Language models cost much more in some languages than others
It is strange why the median token length of the Armenian language is so large. The language belongs to the Indo-European family and has much in common with the modern languages of this family, except for the alphabet.
Great project. Would love to see a linguists take on it
These tokenizers are simple compression algorithms. Instead of, say, consuming pairs of characters as base-65536 directly, instead do a base-(65536-256) dictionary encoding over bytes, add the 256 raw bytes as an escape hatch, and use that.
The purpose of this is twofold:
1. This allows the implementer to choose an arbitrary-sized dictionary, as opposed to being restricted to powers of 2. This is almost a minor consideration however, compared to...
2. This compresses the input data compared to a naive base-65536 input.
The current tokenizers are heavily tuned for English, because that's the vast majority of their training data, and where the vast majority of the training cost goes.

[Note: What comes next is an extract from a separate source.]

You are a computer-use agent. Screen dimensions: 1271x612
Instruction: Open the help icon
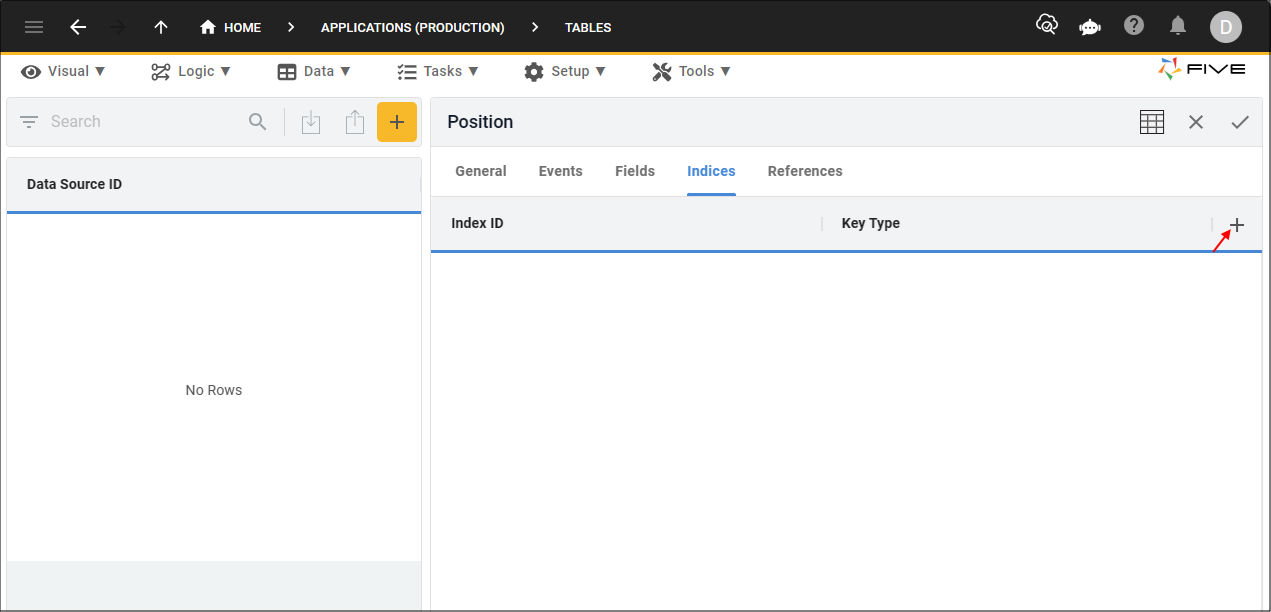[1133, 27]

A decent rule of thumb is a single token is ~4chars of English text. This saves approximately a factor of two in training costs _and time_ compared to a naive base-65536 encoding, which is huge.
Viewed in this lens, it should be obvious why tokenizers for multilingual networks are tuned more for other languages at the expense of English.
The current tokenizers are very simple and suboptimal. Expect some improvements here. That being said... at the Pareto frontier you will once again have a tradeoff. An optimal compression algorithm tuned for a more restricted dataset will perform better on that dataset than an optimal compression algorithm tuned for a less restricted superset of that dataset.
I just wanted to flag that the Tamil rendition of "Hey" in the top right quarter is incorrect. It should be ஹேய் - the first two letters are swapped.
Great article. But I am curious how the number of tokens for the amharic language became 69? I count only 5 words!
Great article. I must note that the word cloud doesn't represent Right-to-left languages accurately - the text is displayed as if they are written left-to-right.